> _Brief_: Sort through the entries below and pull out lines containing the word "Given".

> _Material provided_:
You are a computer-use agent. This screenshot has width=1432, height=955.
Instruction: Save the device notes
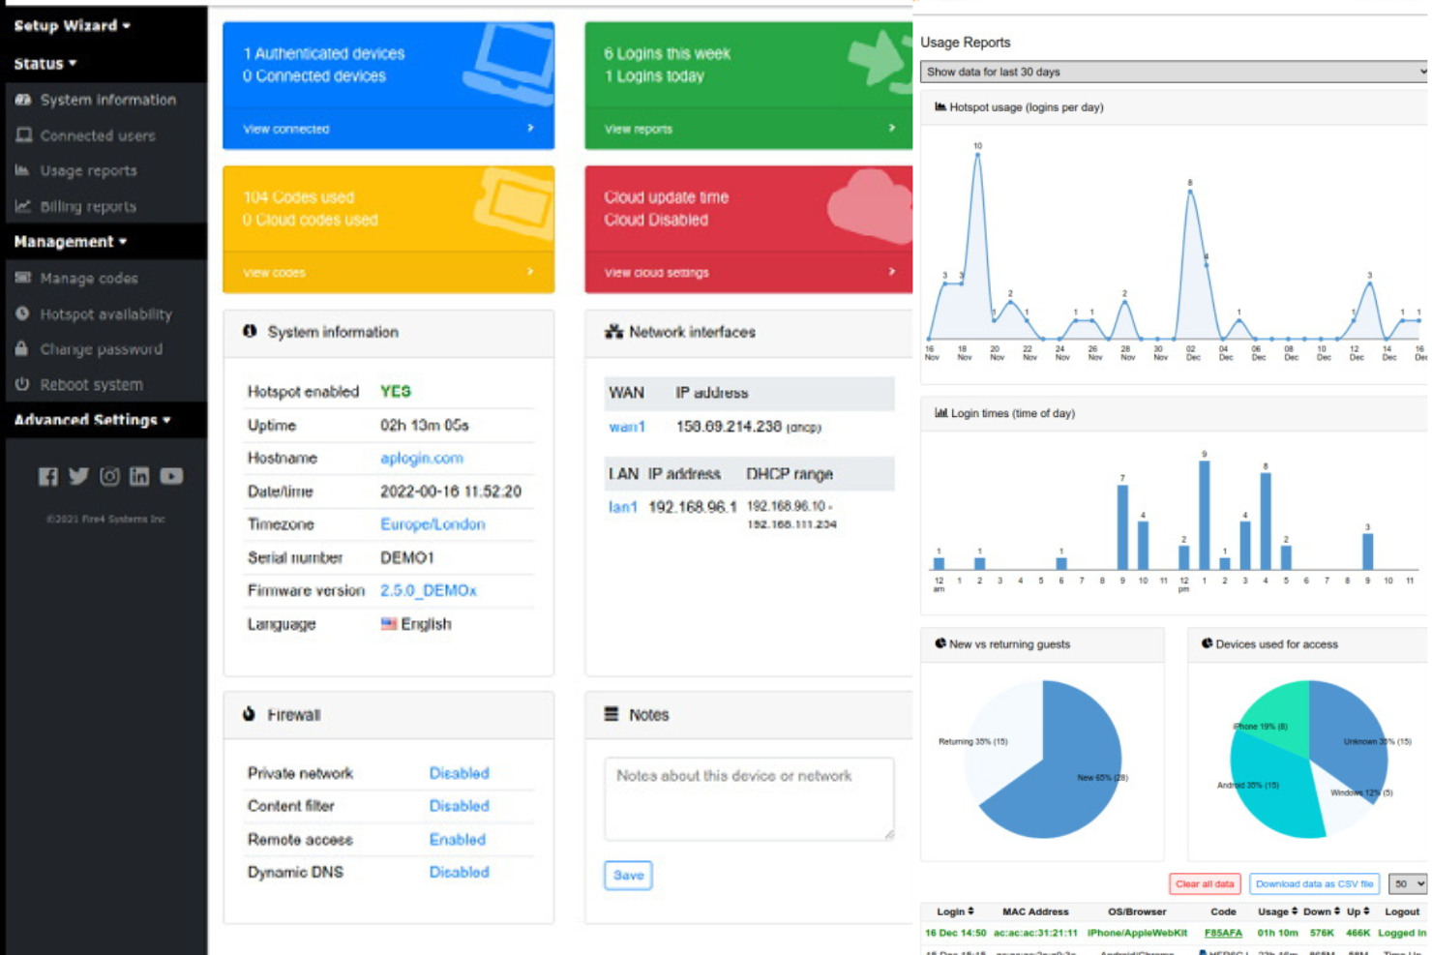[x=628, y=875]
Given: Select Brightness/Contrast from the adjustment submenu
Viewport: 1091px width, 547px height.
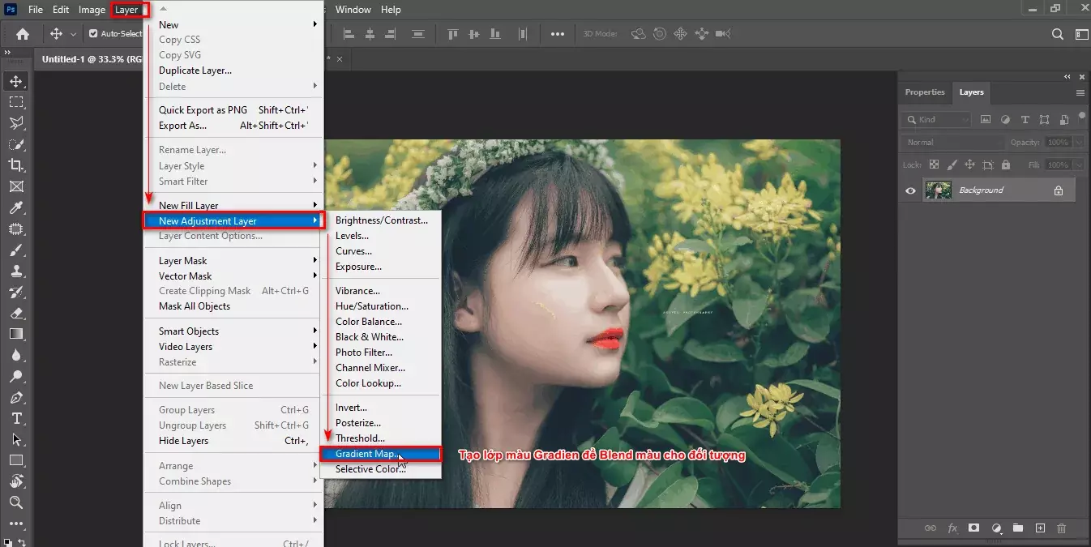Looking at the screenshot, I should [x=382, y=220].
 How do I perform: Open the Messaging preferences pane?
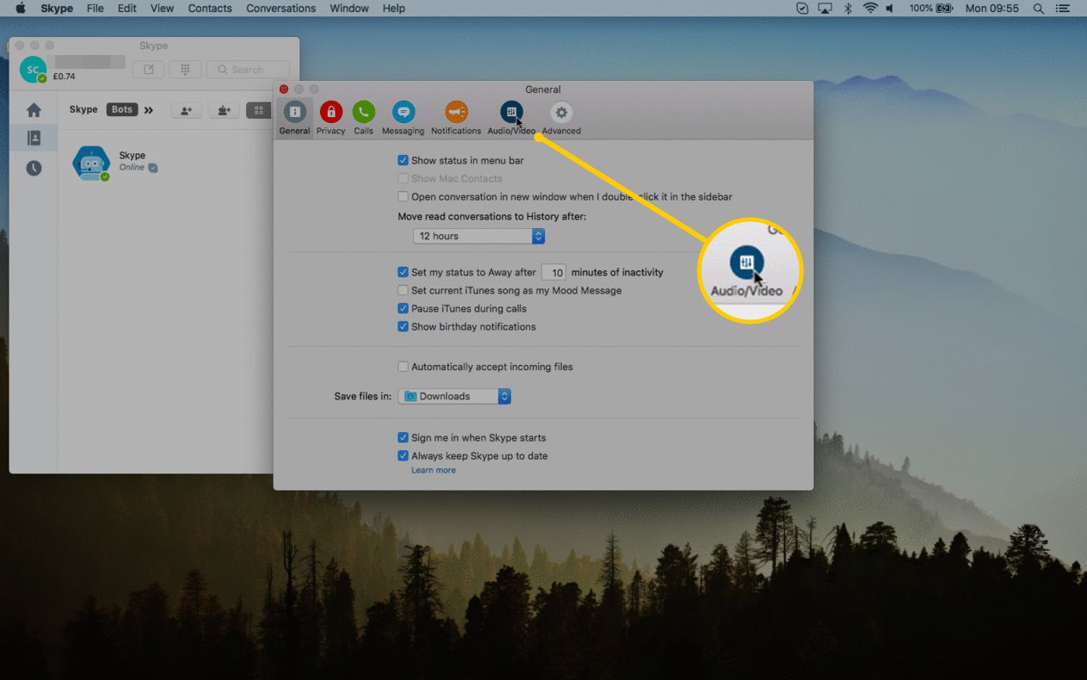click(403, 117)
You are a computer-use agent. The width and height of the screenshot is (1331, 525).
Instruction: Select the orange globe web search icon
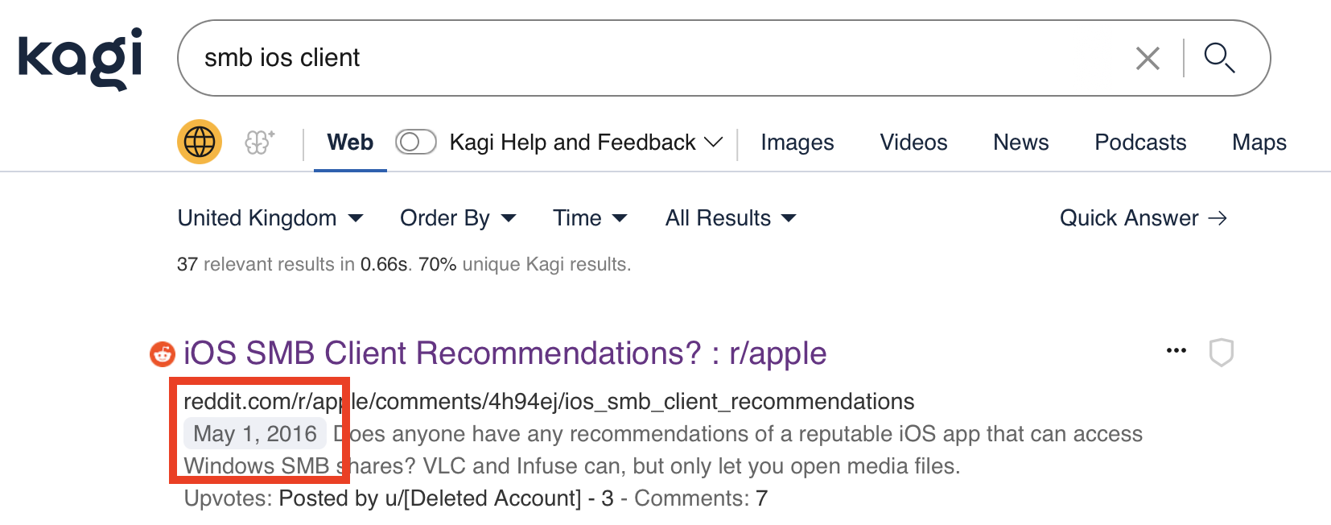point(200,142)
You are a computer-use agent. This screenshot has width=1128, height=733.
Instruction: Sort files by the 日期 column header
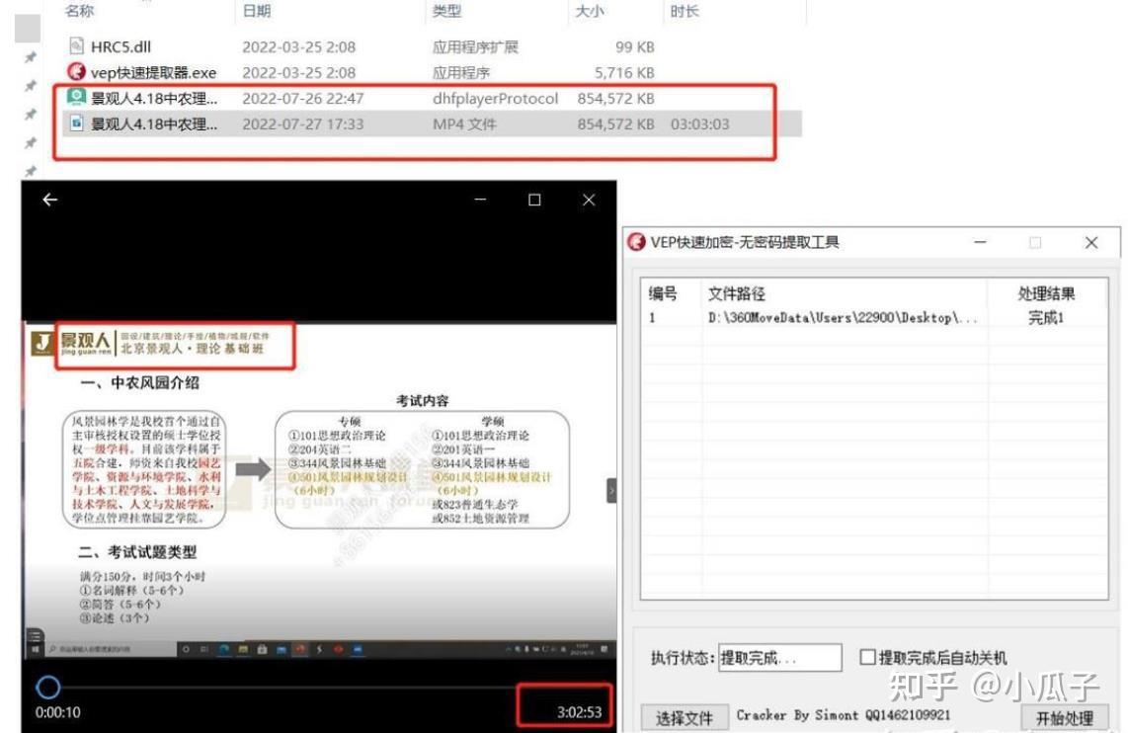pyautogui.click(x=257, y=13)
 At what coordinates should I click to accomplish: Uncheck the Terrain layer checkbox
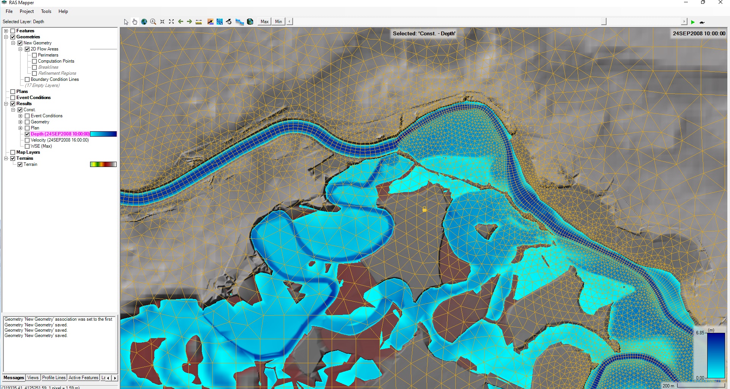tap(20, 164)
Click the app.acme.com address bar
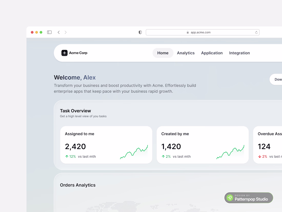282x212 pixels. pyautogui.click(x=203, y=32)
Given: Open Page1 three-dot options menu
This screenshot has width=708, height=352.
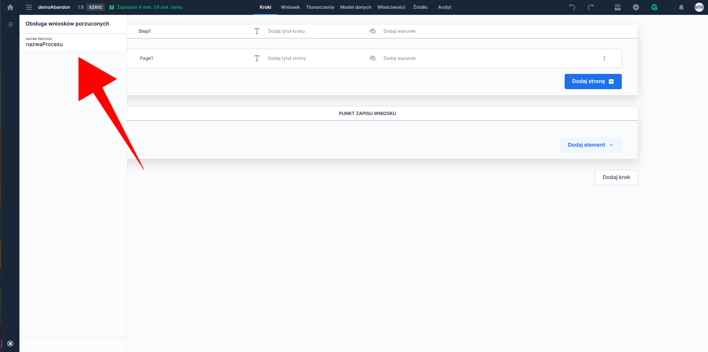Looking at the screenshot, I should click(604, 58).
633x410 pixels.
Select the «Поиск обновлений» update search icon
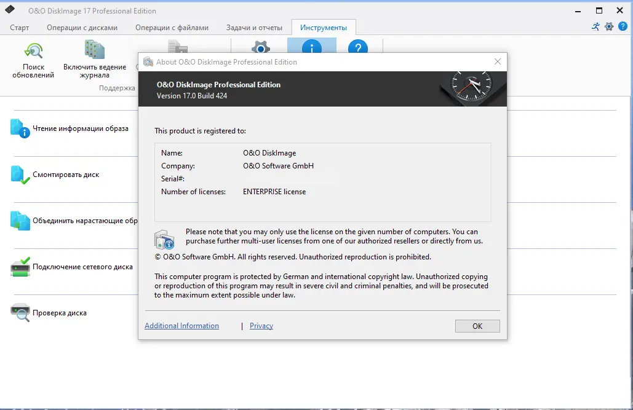click(x=33, y=50)
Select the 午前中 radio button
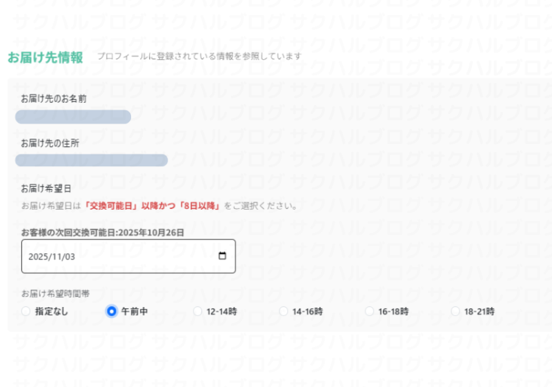The width and height of the screenshot is (552, 387). pos(112,311)
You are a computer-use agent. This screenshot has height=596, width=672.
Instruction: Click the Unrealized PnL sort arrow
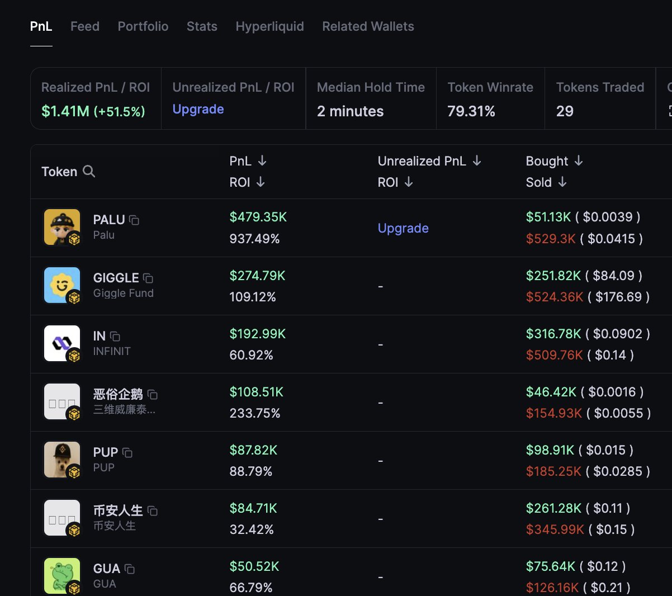coord(477,160)
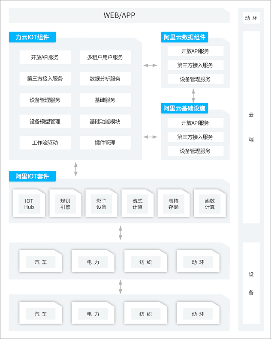Click the 多租户用户服务 box
This screenshot has width=271, height=339.
pos(105,57)
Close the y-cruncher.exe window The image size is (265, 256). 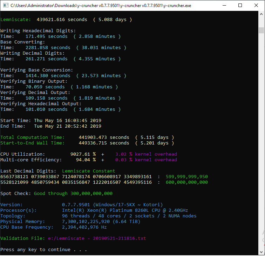[256, 5]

> _Exercise response_:
Given: Select Brightness/Contrast from the adjustment submenu
Given: Open Page1 three-dot options menu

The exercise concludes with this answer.